El encargado de intentar responderla es el Dr. Leonardo Gordillo, investigador del Departamento de Física de la Usach, quien lidera un proyecto Fondecyt Regular 2026 dedicado a este fenómeno. Su punto de partida: si una sola gota no puede fracturar una roca, ¿qué ocurre exactamente cuando cae miles de veces sobre el mismo lugar?
Milisegundos que esconden una contradicción física
El desafío no es menor. La energía de una sola gota es insuficiente para fracturar una roca. Sin embargo, cuando el impacto se repite miles de veces sobre el mismo punto, la superficie termina cediendo y formando un cráter, sin que ninguna gota individual haya superado el umbral necesario para desprender material.
“El gran desafío es que estamos frente a una pregunta que, pese a ser conocida desde hace por milenios, todavía no tiene una respuesta. Sabemos que el golpe sucesivo de gotas de agua puede erosionar una roca, pero cuando uno intenta explicar qué mecanismo físico preciso hace posible ese proceso, las respuestas disponibles todavía no son satisfactorias”, explica Gordillo.
Para capturar un fenómeno que ocurre en milisegundos, el equipo de la Usach construyó un sistema experimental propio: cámaras de alta velocidad que registran hasta 30 mil imágenes por segundo, combinadas con un mecanismo automatizado que traslada las muestras entre la zona de impacto y una estación de análisis, donde se toman fotografías y mediciones periódicas para reconstruir, paso a paso, cómo se va formando el cráter.

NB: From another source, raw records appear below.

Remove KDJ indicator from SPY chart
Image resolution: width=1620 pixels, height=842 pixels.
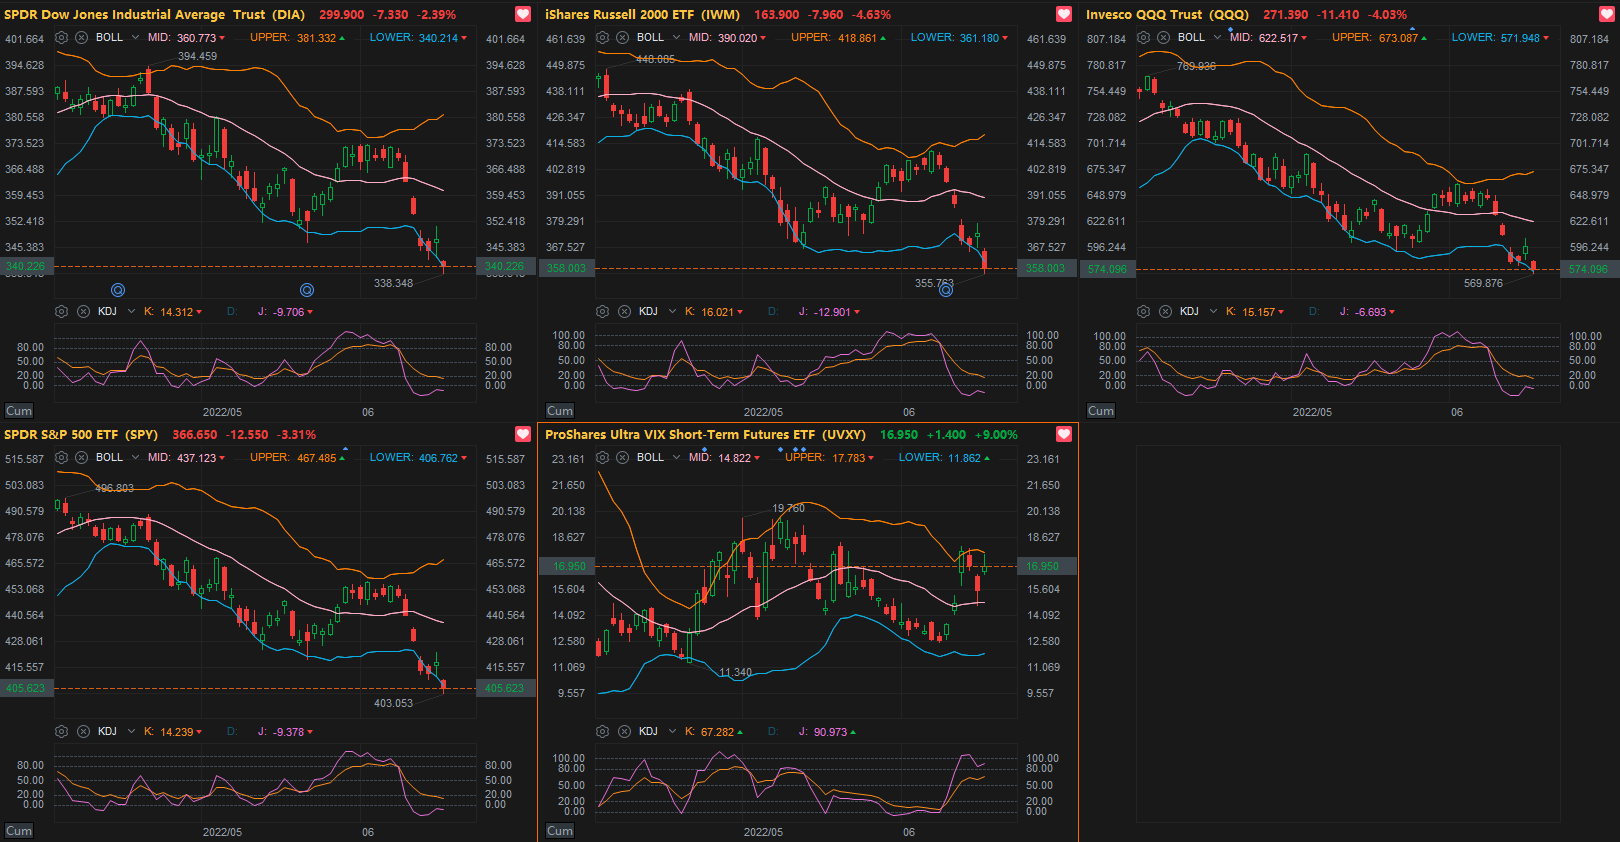83,731
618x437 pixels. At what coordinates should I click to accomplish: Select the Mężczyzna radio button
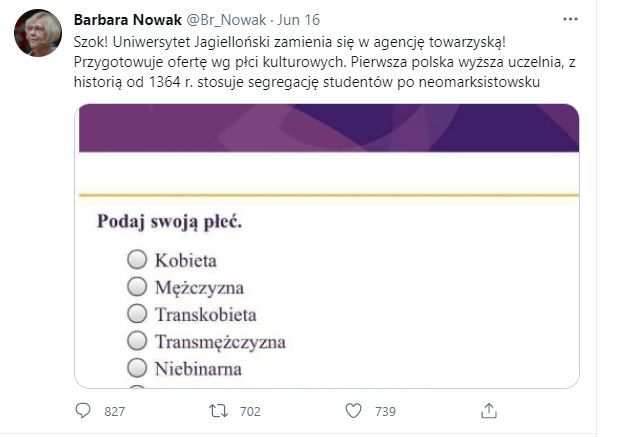click(137, 287)
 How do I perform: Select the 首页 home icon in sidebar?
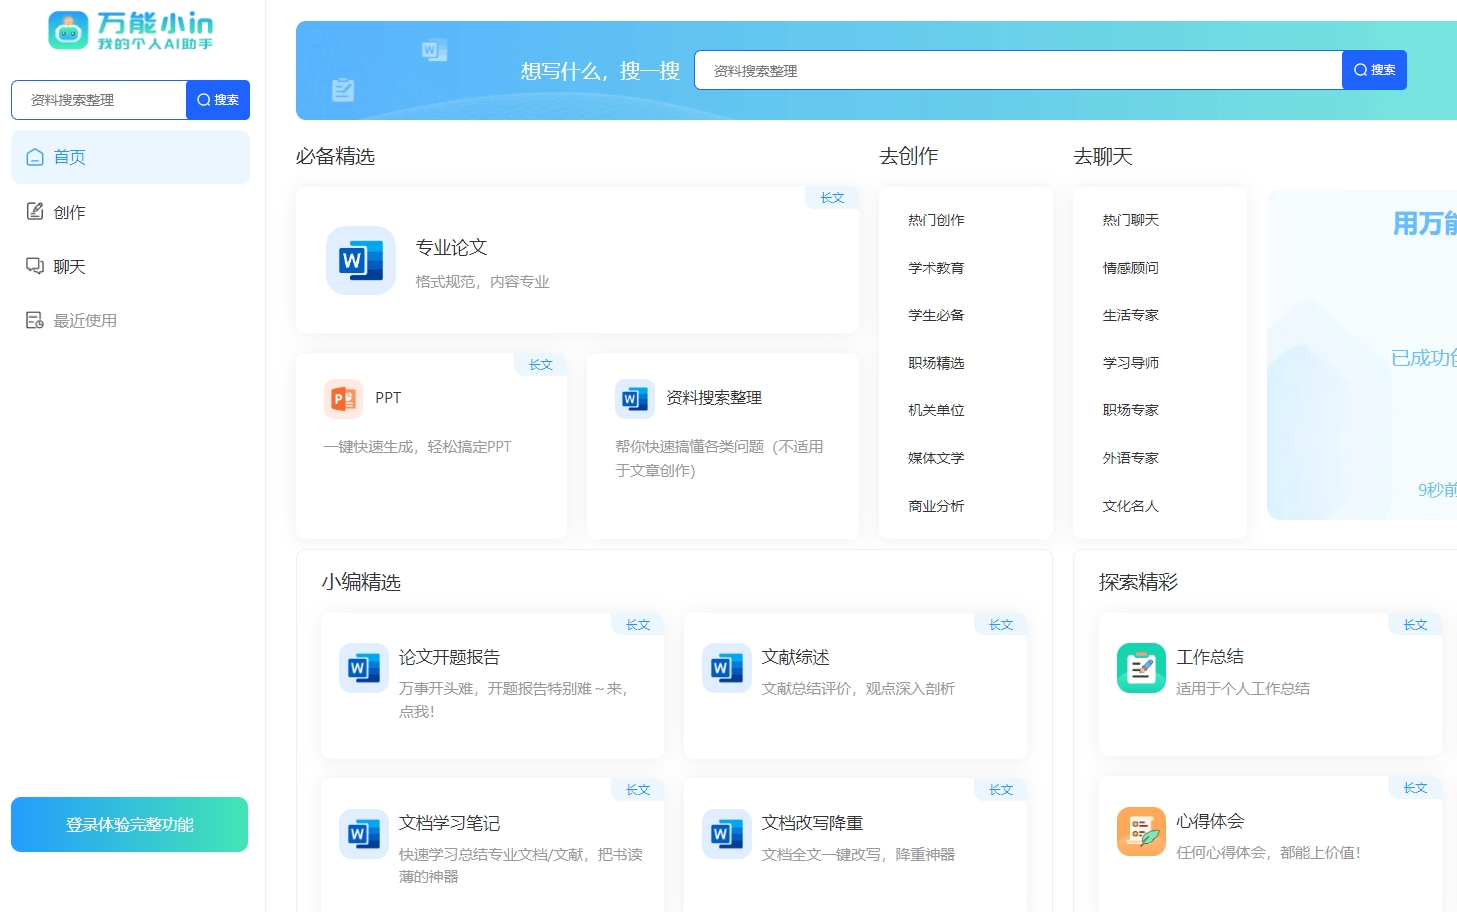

Microexplosiones donde se esperaba solo desgaste
Uno de los primeros hallazgos del equipo desafía la intuición inicial. El cráter no aparece de inmediato: recién entre las 500 y 700 gotas comienza a insinuarse una huella sobre el material de muestra.
“Durante mucho tiempo pensamos que era un desgaste gradual, como si la gota actuara como una lija, pero hemos observado pequeños eventos que se parecen a microexplosiones sobre la superficie, como si diminutas ‘bombitas’ fueran desprendiendo material hasta formar el cráter”, detalla el investigador.
Un proyecto a cuatro años, con mirada aplicada
La investigación se extenderá durante cuatro años, período en que el equipo profundizará en estos hallazgos mediante nuevos experimentos y modelos físicos que permitan entender qué ocurre al interior del material cuando recibe impactos repetidos de agua. Todo indica, adelanta Gordillo, que la interacción del agua con los poros del material jugaría un papel clave, aunque se necesita más evidencia para confirmarlo.
El objetivo final no es solo teórico. Entender este mecanismo de erosión podría sentar las bases para desarrollar recubrimientos y materiales más resistentes al desgaste causado por la lluvia y otros agentes ambientales, con aplicaciones potenciales en construcción e ingeniería aeronáutica.
El proyecto suma además una dimensión de colaboración internacional, con investigadores de la Universidad de Minnesota (Estados Unidos) y especialistas en erosión de Francia, junto al trabajo de estudiantes de Ingeniería Física y del Doctorado en Física de la Usach, quienes participan directamente en los experimentos y el análisis de resultados.
“Esperamos que al final de este trabajo podamos entregar una respuesta sólida a este problema. Ese es justamente el desafío de los próximos años y también lo que hace tan apasionante esta investigación”, cierra Gordillo.